▸ **Your goal**
Could you write out the material below line for line, without changing a word and leaving out the pictures?

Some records
+ + + + + + +

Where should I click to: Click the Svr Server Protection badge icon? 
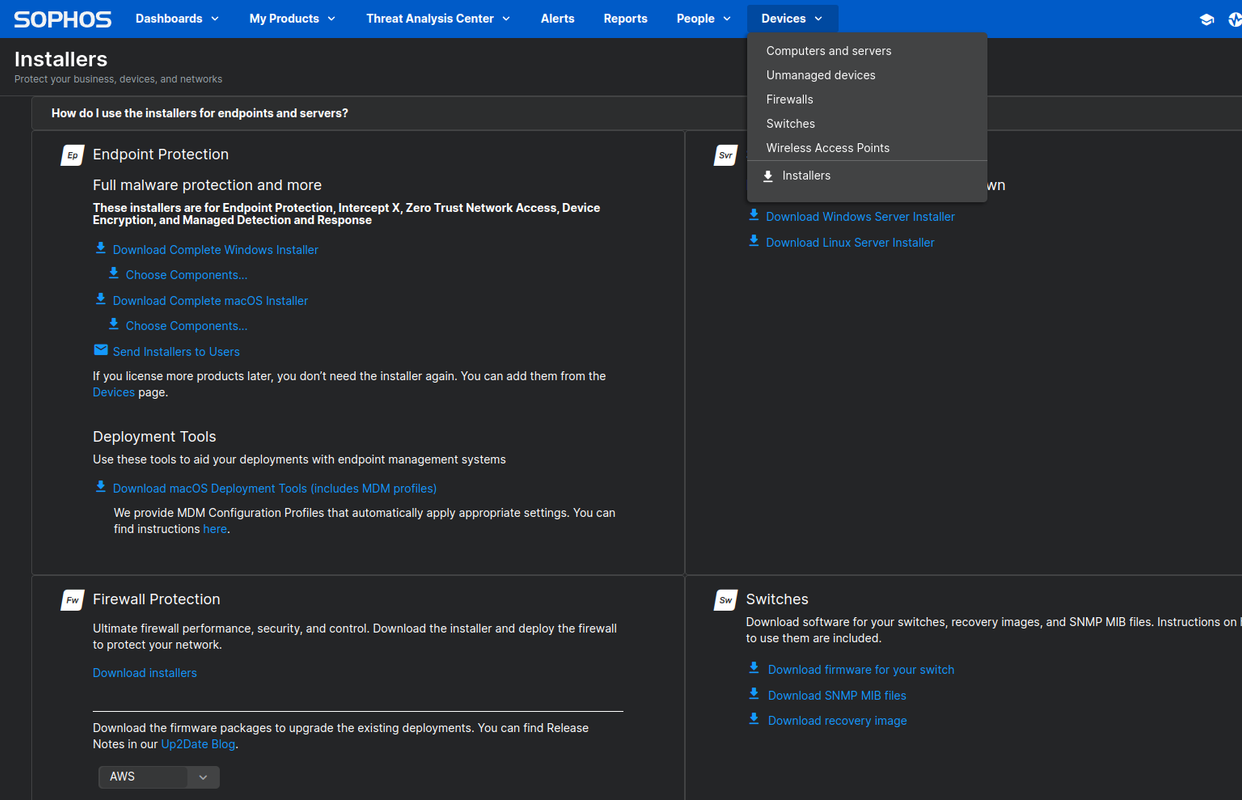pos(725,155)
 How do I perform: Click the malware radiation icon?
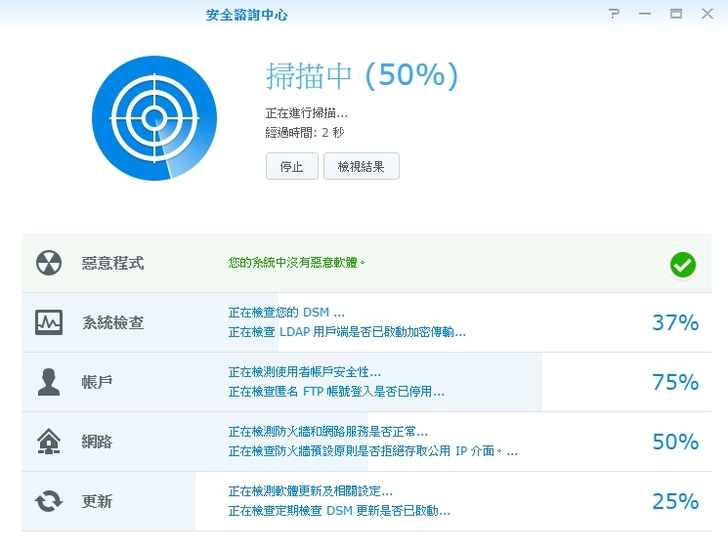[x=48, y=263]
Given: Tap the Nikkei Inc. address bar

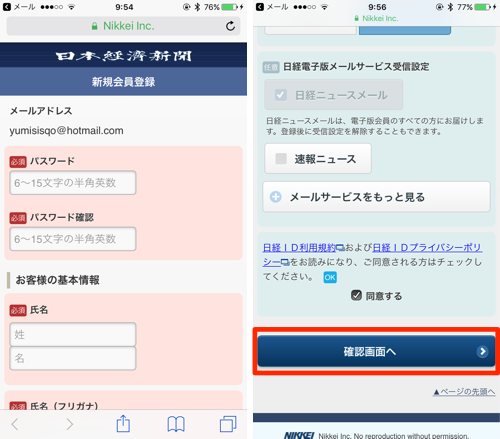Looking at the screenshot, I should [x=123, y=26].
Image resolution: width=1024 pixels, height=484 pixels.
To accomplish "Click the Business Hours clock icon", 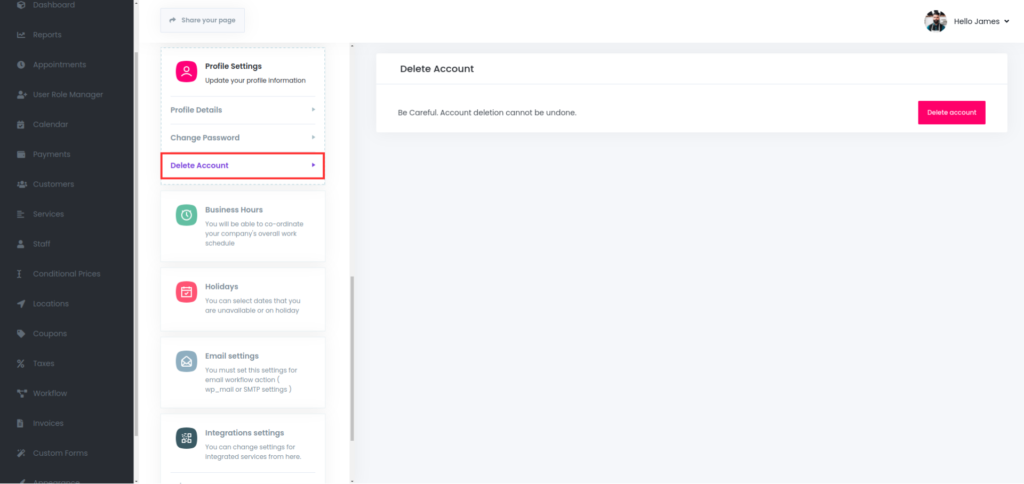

+ + + + + + +

▸ **Answer to the task**
Where should I click to: Click the Svr Server Protection badge icon? 
pos(725,155)
 How do I perform: Click the malware radiation icon?
[x=48, y=263]
Given: Tap the Nikkei Inc. address bar

Looking at the screenshot, I should [x=123, y=26].
Image resolution: width=1024 pixels, height=484 pixels.
To accomplish "Click the Business Hours clock icon", 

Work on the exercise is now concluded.